• WORK TO DO: Lay out the material below as a numbered list, leaving out any blank lines.

++++++

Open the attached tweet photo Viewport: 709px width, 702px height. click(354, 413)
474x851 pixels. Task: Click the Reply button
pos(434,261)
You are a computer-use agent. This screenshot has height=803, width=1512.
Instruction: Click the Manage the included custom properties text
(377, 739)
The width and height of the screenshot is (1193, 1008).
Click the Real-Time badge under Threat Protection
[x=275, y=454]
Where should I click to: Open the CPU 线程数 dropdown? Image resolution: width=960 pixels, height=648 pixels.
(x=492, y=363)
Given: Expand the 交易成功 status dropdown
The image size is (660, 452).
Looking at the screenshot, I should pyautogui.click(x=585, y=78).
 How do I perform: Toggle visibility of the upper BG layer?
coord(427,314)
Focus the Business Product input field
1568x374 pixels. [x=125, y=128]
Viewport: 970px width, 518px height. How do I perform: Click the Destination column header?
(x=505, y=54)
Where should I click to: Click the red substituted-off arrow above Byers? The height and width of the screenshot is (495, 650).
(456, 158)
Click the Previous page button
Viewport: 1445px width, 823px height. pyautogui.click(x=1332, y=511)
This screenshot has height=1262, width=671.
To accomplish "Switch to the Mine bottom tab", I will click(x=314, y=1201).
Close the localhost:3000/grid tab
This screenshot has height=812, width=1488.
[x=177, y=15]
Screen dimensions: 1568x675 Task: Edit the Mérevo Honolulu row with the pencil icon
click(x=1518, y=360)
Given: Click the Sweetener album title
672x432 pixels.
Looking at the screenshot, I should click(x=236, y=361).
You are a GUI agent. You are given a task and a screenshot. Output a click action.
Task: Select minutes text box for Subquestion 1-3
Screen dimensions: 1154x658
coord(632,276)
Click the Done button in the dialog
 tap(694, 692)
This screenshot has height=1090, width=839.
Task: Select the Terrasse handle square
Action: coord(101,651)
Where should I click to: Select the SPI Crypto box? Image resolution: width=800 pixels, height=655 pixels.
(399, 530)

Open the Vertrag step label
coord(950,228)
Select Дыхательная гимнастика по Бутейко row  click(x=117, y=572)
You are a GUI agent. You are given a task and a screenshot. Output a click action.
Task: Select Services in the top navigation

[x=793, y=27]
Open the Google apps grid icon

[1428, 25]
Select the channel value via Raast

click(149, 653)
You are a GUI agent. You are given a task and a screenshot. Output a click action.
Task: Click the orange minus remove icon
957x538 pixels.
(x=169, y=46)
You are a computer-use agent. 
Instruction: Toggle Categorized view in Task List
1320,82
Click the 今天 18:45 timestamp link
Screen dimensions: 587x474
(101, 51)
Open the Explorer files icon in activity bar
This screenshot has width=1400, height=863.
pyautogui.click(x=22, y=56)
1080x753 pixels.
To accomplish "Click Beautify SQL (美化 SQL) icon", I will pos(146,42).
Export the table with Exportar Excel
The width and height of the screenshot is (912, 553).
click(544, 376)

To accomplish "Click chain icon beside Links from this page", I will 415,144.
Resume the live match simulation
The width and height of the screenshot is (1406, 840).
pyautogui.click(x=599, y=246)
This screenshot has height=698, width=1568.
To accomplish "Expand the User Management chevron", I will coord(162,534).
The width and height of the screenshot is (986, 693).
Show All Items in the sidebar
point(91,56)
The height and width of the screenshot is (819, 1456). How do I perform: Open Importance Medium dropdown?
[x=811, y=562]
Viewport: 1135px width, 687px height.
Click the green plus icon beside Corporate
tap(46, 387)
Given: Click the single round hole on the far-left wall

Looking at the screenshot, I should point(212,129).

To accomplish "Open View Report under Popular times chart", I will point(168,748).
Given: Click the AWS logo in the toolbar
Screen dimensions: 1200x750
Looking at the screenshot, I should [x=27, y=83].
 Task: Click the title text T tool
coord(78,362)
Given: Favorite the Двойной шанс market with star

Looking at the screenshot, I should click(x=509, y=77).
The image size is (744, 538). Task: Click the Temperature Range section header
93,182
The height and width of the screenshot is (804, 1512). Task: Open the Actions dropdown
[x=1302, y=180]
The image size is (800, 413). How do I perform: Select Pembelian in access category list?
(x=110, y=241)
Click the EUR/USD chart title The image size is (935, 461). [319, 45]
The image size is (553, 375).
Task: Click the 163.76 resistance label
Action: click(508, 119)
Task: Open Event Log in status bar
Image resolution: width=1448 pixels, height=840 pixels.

++++++

• ANSWER BELOW:
1. Open the attached tweet photo Viewport: 709px width, 702px height. click(354, 413)
2. 474x851 pixels. Task: Click the Reply button
3. pos(434,261)
4. You are a computer-use agent. This screenshot has height=803, width=1512.
5. Instruction: Click the Manage the included custom properties text
6. (377, 739)
7. The width and height of the screenshot is (1193, 1008).
8. Click the Real-Time badge under Threat Protection
9. [x=275, y=454]
10. Where should I click to: Open the CPU 线程数 dropdown? Image resolution: width=960 pixels, height=648 pixels.
11. (x=492, y=363)
12. Given: Expand the 交易成功 status dropdown
13. The image size is (660, 452).
14. Looking at the screenshot, I should pyautogui.click(x=585, y=78).
15.  How do I perform: Toggle visibility of the upper BG layer?
16. coord(427,314)
17. Focus the Business Product input field
18. 1568x374 pixels. [x=125, y=128]
19. Viewport: 970px width, 518px height. How do I perform: Click the Destination column header?
20. (x=505, y=54)
21. Where should I click to: Click the red substituted-off arrow above Byers? The height and width of the screenshot is (495, 650).
22. (456, 158)
23. Click the Previous page button
24. Viewport: 1445px width, 823px height. pyautogui.click(x=1332, y=511)
25. This screenshot has height=1262, width=671.
26. To accomplish "Switch to the Mine bottom tab", I will click(x=314, y=1201).
27. Close the localhost:3000/grid tab
28. This screenshot has height=812, width=1488.
29. [x=177, y=15]
30. Screen dimensions: 1568x675 Task: Edit the Mérevo Honolulu row with the pencil icon
31. click(x=1518, y=360)
32. Given: Click the Sweetener album title
33. 672x432 pixels.
34. Looking at the screenshot, I should click(x=236, y=361).
35. You are a GUI agent. You are given a task and a screenshot. Output a click action.
36. Task: Select minutes text box for Subquestion 1-3
37. Screen dimensions: 1154x658
38. coord(632,276)
39. Click the Done button in the dialog
40.  tap(694, 692)
41. This screenshot has height=1090, width=839.
42. Task: Select the Terrasse handle square
43. Action: coord(101,651)
44. Where should I click to: Select the SPI Crypto box? Image resolution: width=800 pixels, height=655 pixels.
45. (399, 530)
46. Open the Vertrag step label
47. coord(950,228)
48. Select Дыхательная гимнастика по Бутейко row  click(x=117, y=572)
49. You are a GUI agent. You are given a task and a screenshot. Output a click action.
50. Task: Select Services in the top navigation
51. [x=793, y=27]
52. Open the Google apps grid icon
53. [1428, 25]
54. Select the channel value via Raast
55. click(149, 653)
56. You are a GUI agent. You are given a task and a screenshot. Output a click action.
57. Task: Click the orange minus remove icon
58. 957x538 pixels.
59. (x=169, y=46)
60. You are a computer-use agent. 
61. Instruction: Toggle Categorized view in Task List
62. 1320,82
63. Click the 今天 18:45 timestamp link
64. Screen dimensions: 587x474
65. (101, 51)
66. Open the Explorer files icon in activity bar
67. This screenshot has width=1400, height=863.
68. pyautogui.click(x=22, y=56)
69. 1080x753 pixels.
70. To accomplish "Click Beautify SQL (美化 SQL) icon", I will pos(146,42).
71. Export the table with Exportar Excel
72. The width and height of the screenshot is (912, 553).
73. click(544, 376)
74. To accomplish "Click chain icon beside Links from this page", I will 415,144.
75. Resume the live match simulation
76. The width and height of the screenshot is (1406, 840).
77. pyautogui.click(x=599, y=246)
78. This screenshot has height=698, width=1568.
79. To accomplish "Expand the User Management chevron", I will coord(162,534).
80. The width and height of the screenshot is (986, 693).
81. Show All Items in the sidebar
82. point(91,56)
83. The height and width of the screenshot is (819, 1456). How do I perform: Open Importance Medium dropdown?
84. [x=811, y=562]
85. Viewport: 1135px width, 687px height.
86. Click the green plus icon beside Corporate
87. tap(46, 387)
88. Given: Click the single round hole on the far-left wall
89. Looking at the screenshot, I should point(212,129).
90. To accomplish "Open View Report under Popular times chart", I will point(168,748).
91. Given: Click the AWS logo in the toolbar
92. Screen dimensions: 1200x750
93. Looking at the screenshot, I should [x=27, y=83].
94.  Task: Click the title text T tool
95. coord(78,362)
96. Given: Favorite the Двойной шанс market with star
97. Looking at the screenshot, I should click(x=509, y=77).
98. The image size is (744, 538). Task: Click the Temperature Range section header
99. 93,182
100. The height and width of the screenshot is (804, 1512). Task: Open the Actions dropdown
101. [x=1302, y=180]
102. The image size is (800, 413). How do I perform: Select Pembelian in access category list?
103. (x=110, y=241)
104. Click the EUR/USD chart title The image size is (935, 461). [319, 45]
105. The image size is (553, 375).
106. Task: Click the 163.76 resistance label
107. Action: click(508, 119)
108. Task: Open Event Log in status bar
109. Image resolution: width=1448 pixels, height=840 pixels.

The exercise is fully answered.